--- START MATERIALS PROVIDED ---

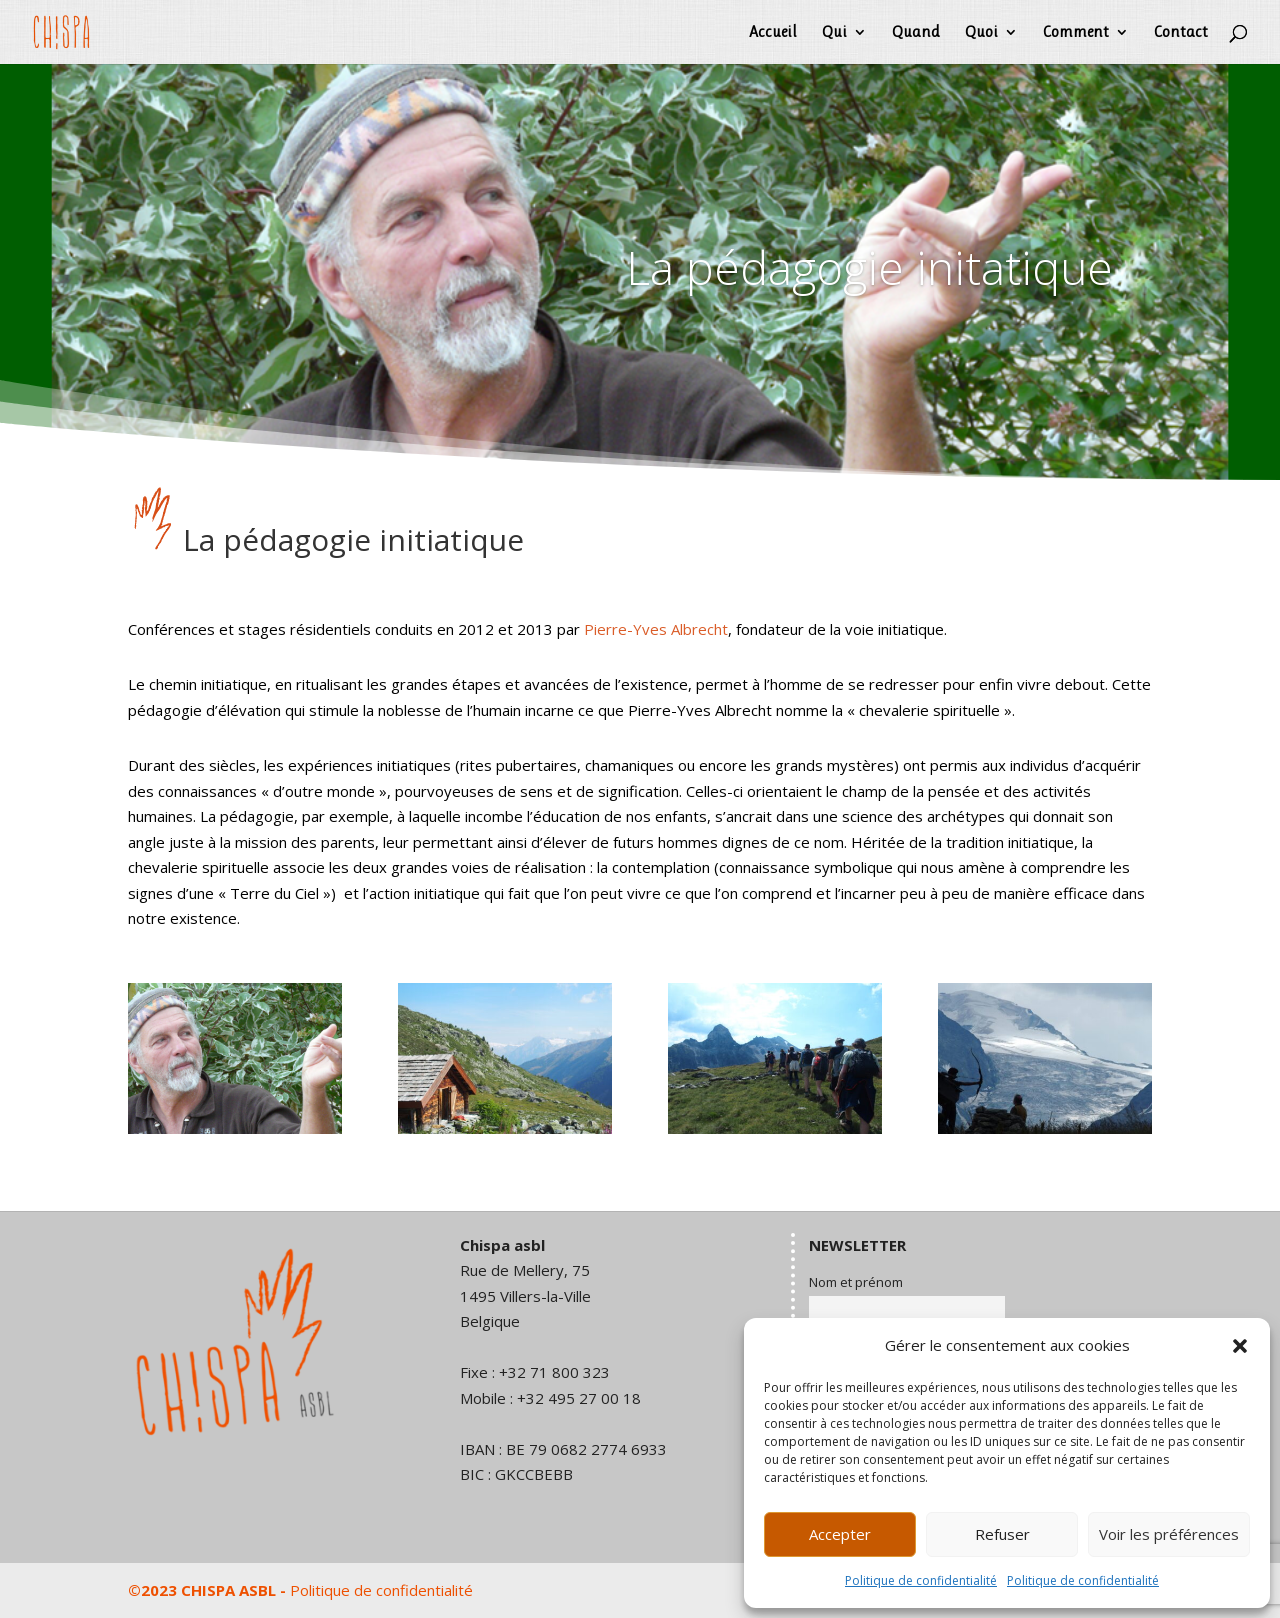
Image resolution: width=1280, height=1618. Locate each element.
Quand (916, 33)
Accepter (840, 1534)
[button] (1240, 1346)
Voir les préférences (1169, 1534)
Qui (834, 33)
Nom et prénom (856, 1282)
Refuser (1002, 1534)
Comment (1076, 33)
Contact (1181, 33)
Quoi (981, 33)
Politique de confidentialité (921, 1580)
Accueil (773, 33)
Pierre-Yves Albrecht (656, 629)
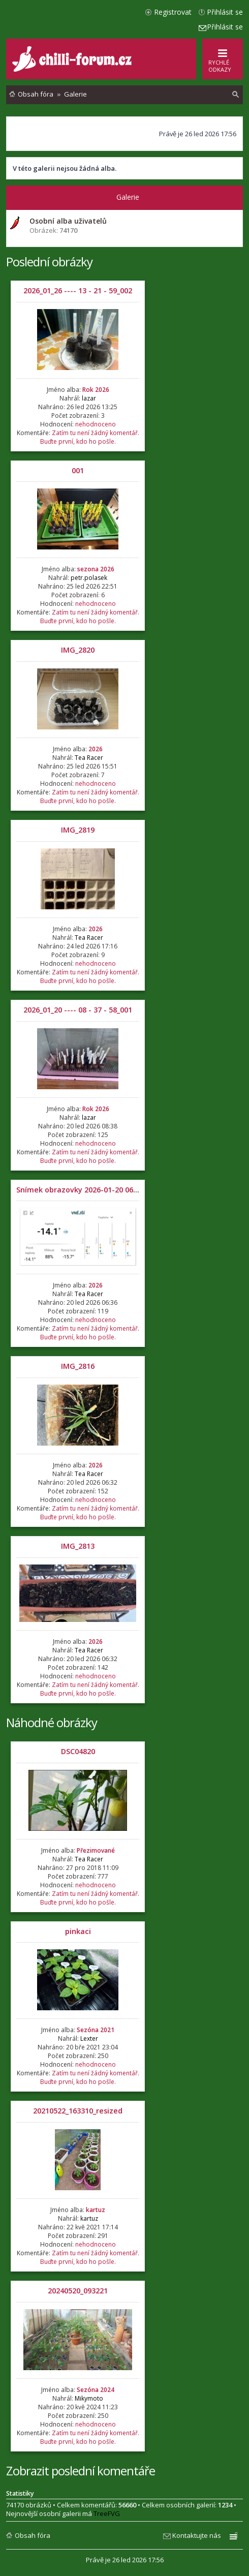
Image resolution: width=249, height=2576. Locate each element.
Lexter (89, 2038)
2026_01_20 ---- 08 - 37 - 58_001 (77, 1010)
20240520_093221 (78, 2290)
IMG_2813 (78, 1546)
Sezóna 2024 (95, 2389)
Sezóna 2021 (95, 2030)
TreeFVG (107, 2513)
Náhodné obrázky (51, 1722)
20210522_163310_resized (77, 2110)
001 (78, 470)
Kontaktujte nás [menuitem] (196, 2535)
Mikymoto (89, 2398)
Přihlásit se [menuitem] (225, 12)
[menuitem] (236, 94)
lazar (89, 398)
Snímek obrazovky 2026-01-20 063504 (82, 1189)
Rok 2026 (95, 389)
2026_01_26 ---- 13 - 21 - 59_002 (77, 290)
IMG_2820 (78, 650)
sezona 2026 (95, 569)
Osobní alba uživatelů (68, 221)
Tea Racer (89, 757)
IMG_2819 (78, 830)
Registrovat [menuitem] (173, 12)
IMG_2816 (78, 1366)
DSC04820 (78, 1751)
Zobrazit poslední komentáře (80, 2470)
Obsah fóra (32, 2535)
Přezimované (96, 1850)
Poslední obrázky (49, 261)
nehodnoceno (95, 424)
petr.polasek (89, 577)
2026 (95, 749)
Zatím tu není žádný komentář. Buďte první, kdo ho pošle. (89, 437)
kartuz (95, 2209)
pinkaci (78, 1931)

--- END MATERIALS PROVIDED ---

TASK BRIEF: Could you write out the records above again, substituting "Find every element" for each "Locate each element" and keeping everything else unchanged? Leave the pictures out.

TASK OUTPUT:
Image resolution: width=1280, height=1618. Find every element.
Quand (916, 33)
Accepter (840, 1534)
[button] (1240, 1346)
Voir les préférences (1169, 1534)
Qui (834, 33)
Nom et prénom (856, 1282)
Refuser (1002, 1534)
Comment (1076, 33)
Contact (1181, 33)
Quoi (981, 33)
Politique de confidentialité (921, 1580)
Accueil (773, 33)
Pierre-Yves Albrecht (656, 629)
Image resolution: width=249, height=2576. Find every element.
Lexter (89, 2038)
2026_01_20 ---- 08 - 37 - 58_001 (77, 1010)
20240520_093221 (78, 2290)
IMG_2813 (78, 1546)
Sezóna 2024 (95, 2389)
Sezóna 2021 (95, 2030)
TreeFVG (107, 2513)
Náhodné obrázky (51, 1722)
20210522_163310_resized (77, 2110)
001 (78, 470)
Kontaktujte nás [menuitem] (196, 2535)
Mikymoto (89, 2398)
Přihlásit se [menuitem] (225, 12)
[menuitem] (236, 94)
lazar (89, 398)
Snímek obrazovky 2026-01-20 063504 (82, 1189)
Rok 2026 (95, 389)
2026_01_26 ---- 13 - 21 - 59_002 (77, 290)
IMG_2820 (78, 650)
sezona 2026 (95, 569)
Osobní alba uživatelů (68, 221)
Tea Racer (89, 757)
IMG_2819 (78, 830)
Registrovat [menuitem] (173, 12)
IMG_2816 (78, 1366)
DSC04820 (78, 1751)
Zobrazit poslední komentáře (80, 2470)
Obsah fóra (32, 2535)
Přezimované (96, 1850)
Poslední obrázky (49, 261)
nehodnoceno (95, 424)
petr.polasek (89, 577)
2026 (95, 749)
Zatím tu není žádný komentář. Buďte první, kdo ho pošle. (89, 437)
kartuz (95, 2209)
pinkaci (78, 1931)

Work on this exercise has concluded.